## TESTO FORNITO
La sopravvivenza al tumore al pancreas oggi
Come spesso accade per molte altre patologie tumorali, la sopravvivenza dipende dallo stadio della malattia.
Un approccio strategico di un team, il miglioramento delle conoscenze oncologiche e quindi la disponibilità di farmaci più efficaci, o per lo meno di associazioni di farmaci più efficaci, ha cambiato notevolmente la prognosi di questa malattia in termini di aspettativa di vita nei vari stadi.
“Un malato metastatico che prima viveva 4-6 mesi, oggi vive nel 50% dei casi almeno 1 anno; un malato con una patologia localmente avanzata che prima viveva 10 mesi, oggi ne vive almeno 20; un paziente che viene sottoposto a intervento chirurgico e che prima viveva 16 mesi, oggi ne vive almeno 32. Purtroppo, però, l’unica cosa che non siamo riusciti ancora a cambiare è la percentuale di guarigione - asserisce -.
I miglioramenti, anche se a piccoli passi, avvengono tutti i giorni. Per la prima volta, l’aspettativa di vita nella popolazione generale affetta da adenocarcinoma, mettendo insieme tutti gli stadi di malattia, è arrivata, nei paesi occidentali, al 12% di sopravvivenza a 5 anni, dato ancora molto deludente, ma significativo se pensiamo che fino a 10 anni fa era il 6-7%. In termini percentuali, è stato un miglioramento stravolgente, anche se purtroppo per aumentare le percentuali di pazienti guariti la strada è ancora molto lunga.
Un altro aspetto importante è che questa malattia sarà probabilmente destinata a essere, entro il 2030, la seconda causa di morte per neoplasia nel mondo occidentale. Quindi con una popolazione che invecchia, con un fattore di rischio molto influente, è probabile che assisteremo anche ad un aumento dei soggetti affetti da questa malattia”.

## MATERIALE RACCOLTO

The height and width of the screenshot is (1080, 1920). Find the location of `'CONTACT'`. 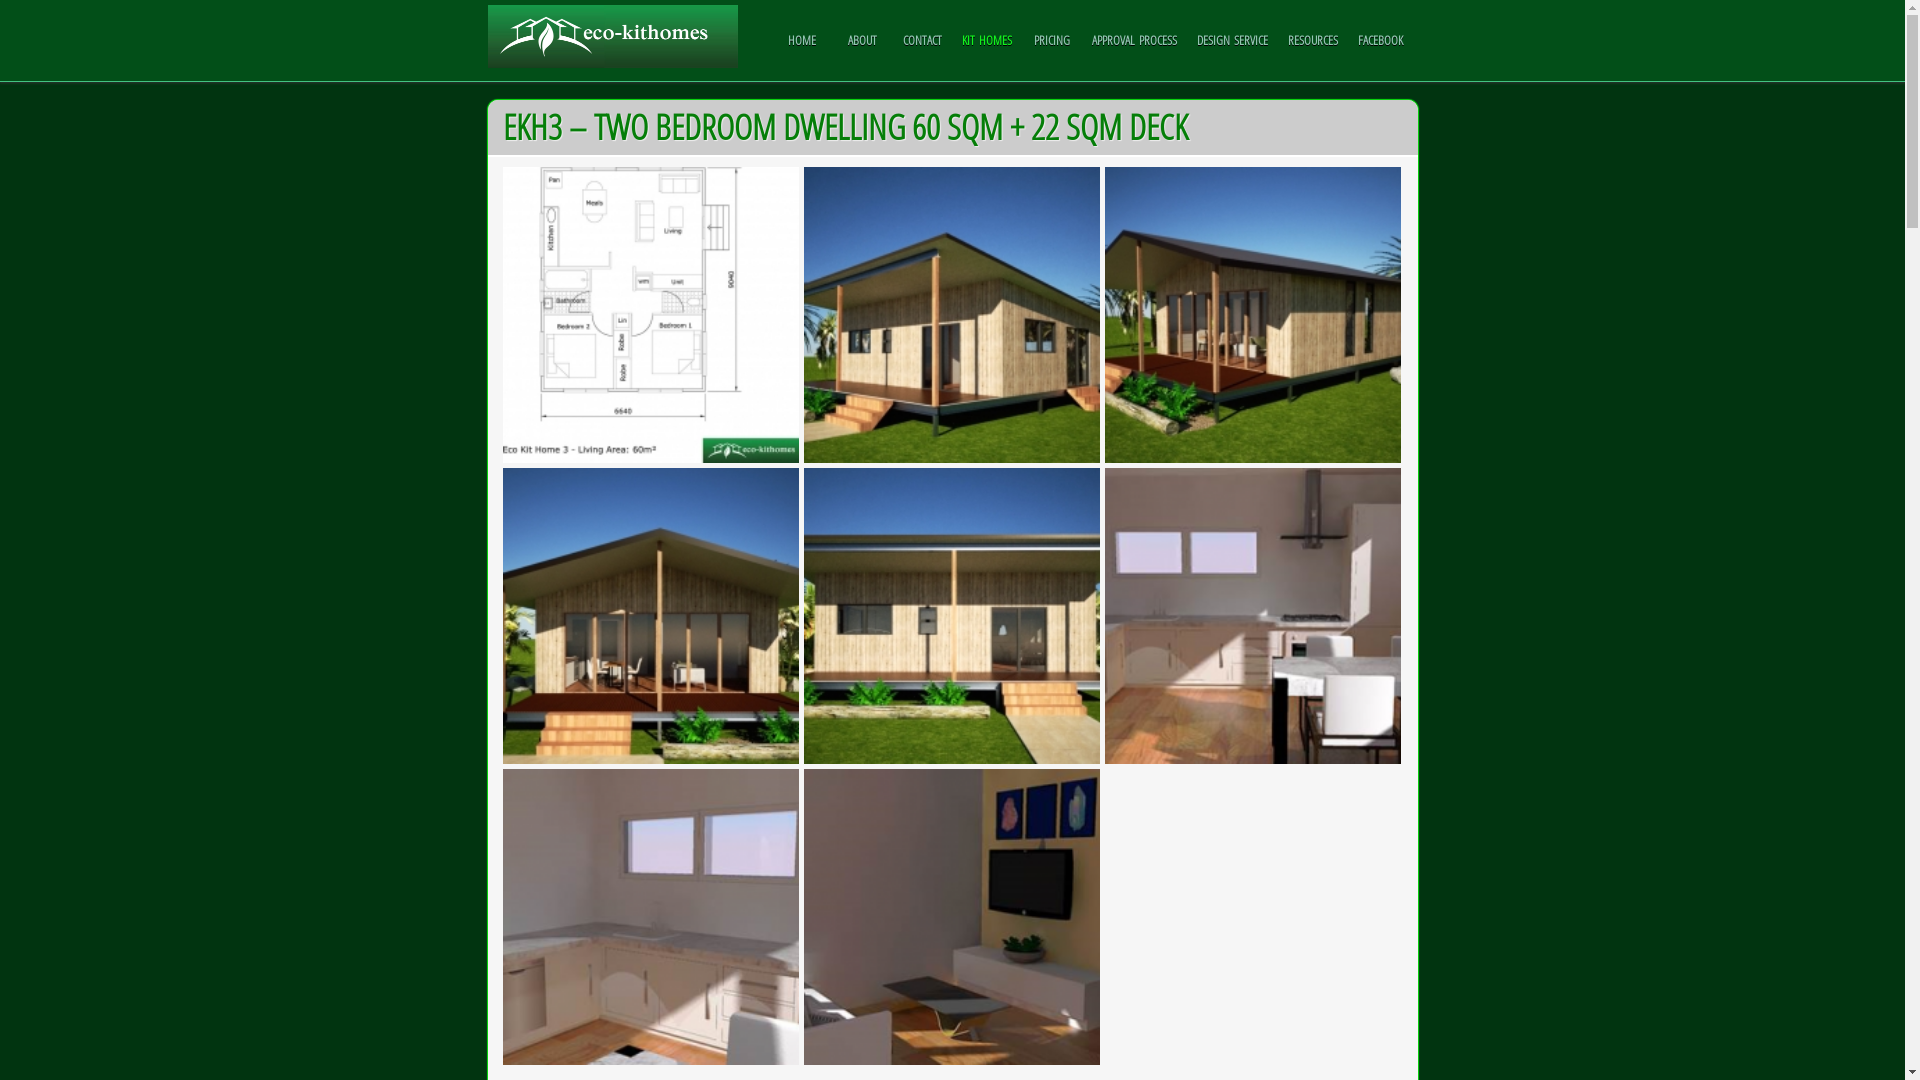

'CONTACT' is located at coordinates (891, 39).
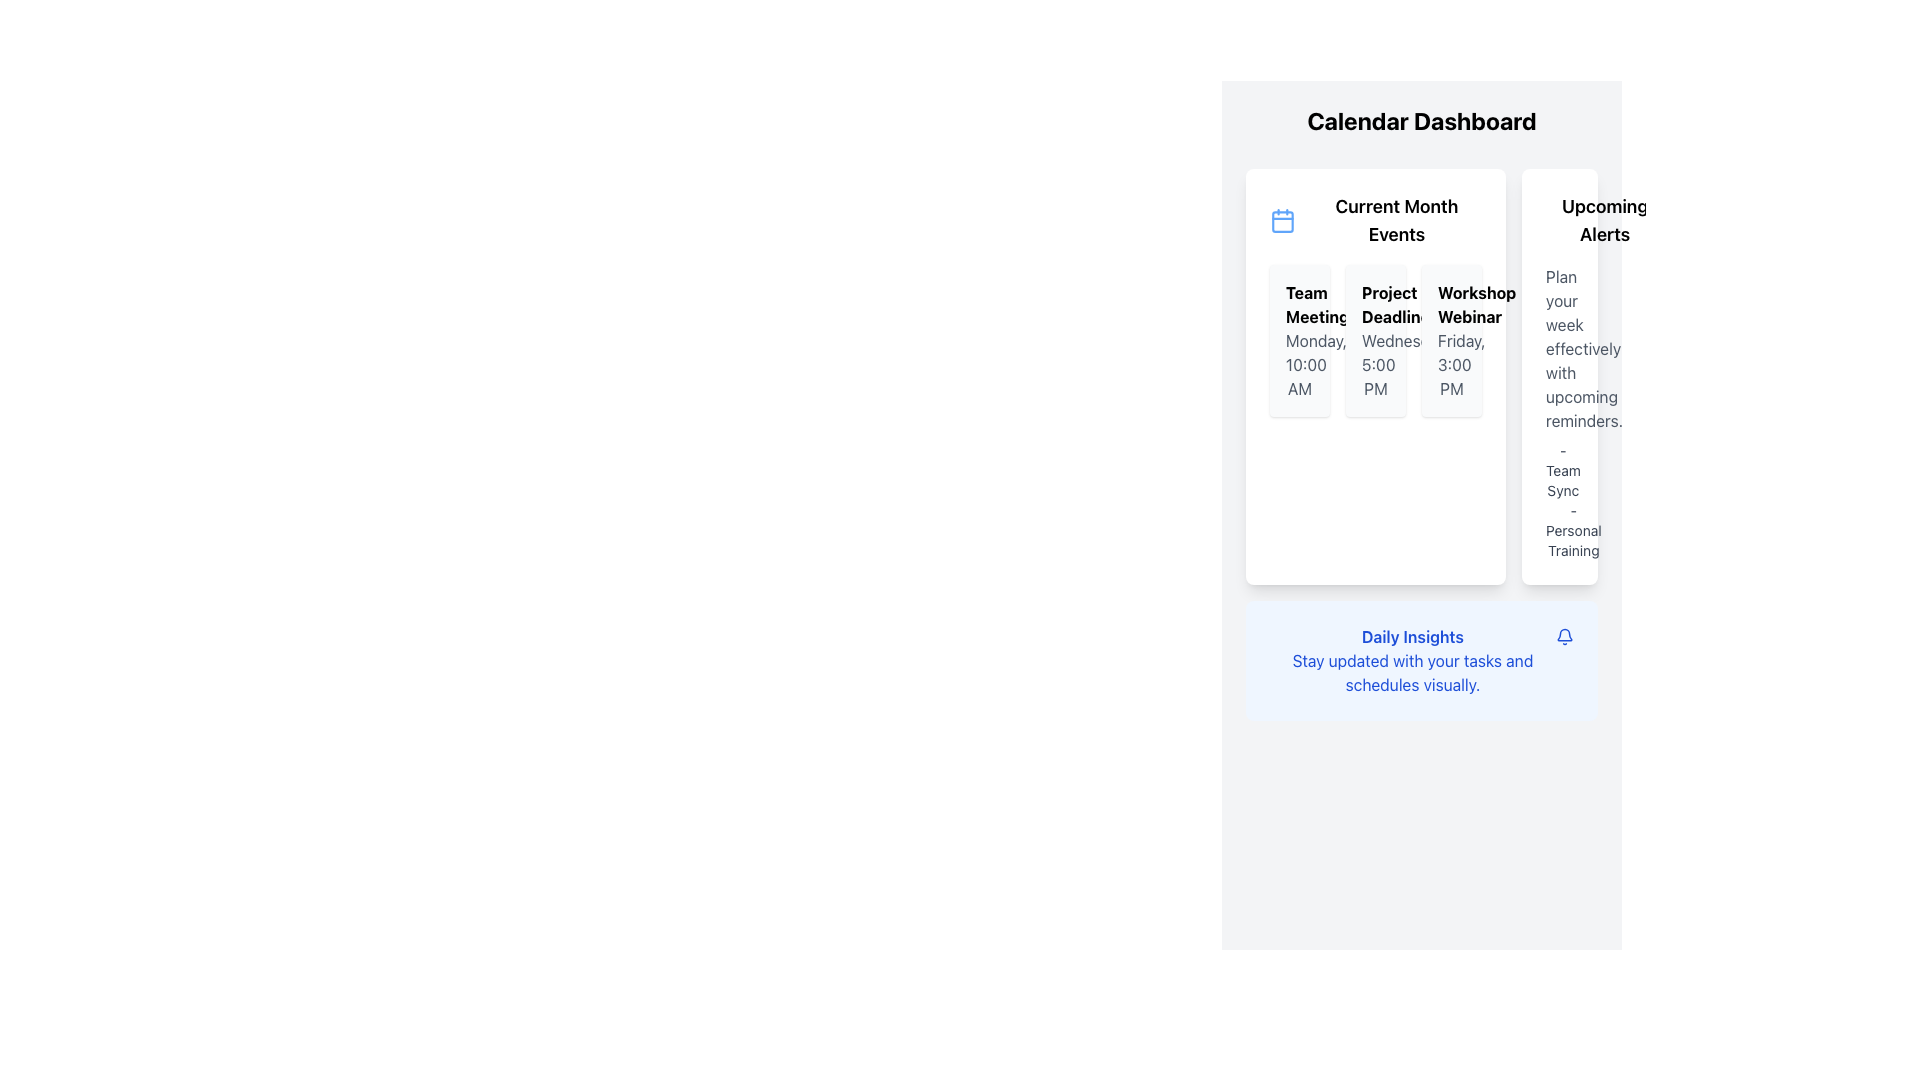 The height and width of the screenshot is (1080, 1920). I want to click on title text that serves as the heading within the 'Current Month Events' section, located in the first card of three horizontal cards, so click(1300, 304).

## LE TUE ISTRUZIONI
Secondo il testo sul tumore al pancreas, per quanto tempo vive oggi, come minimo, un malato con una patologia localmente avanzata?

## LA SOLUZIONE
Almeno 20 mesi.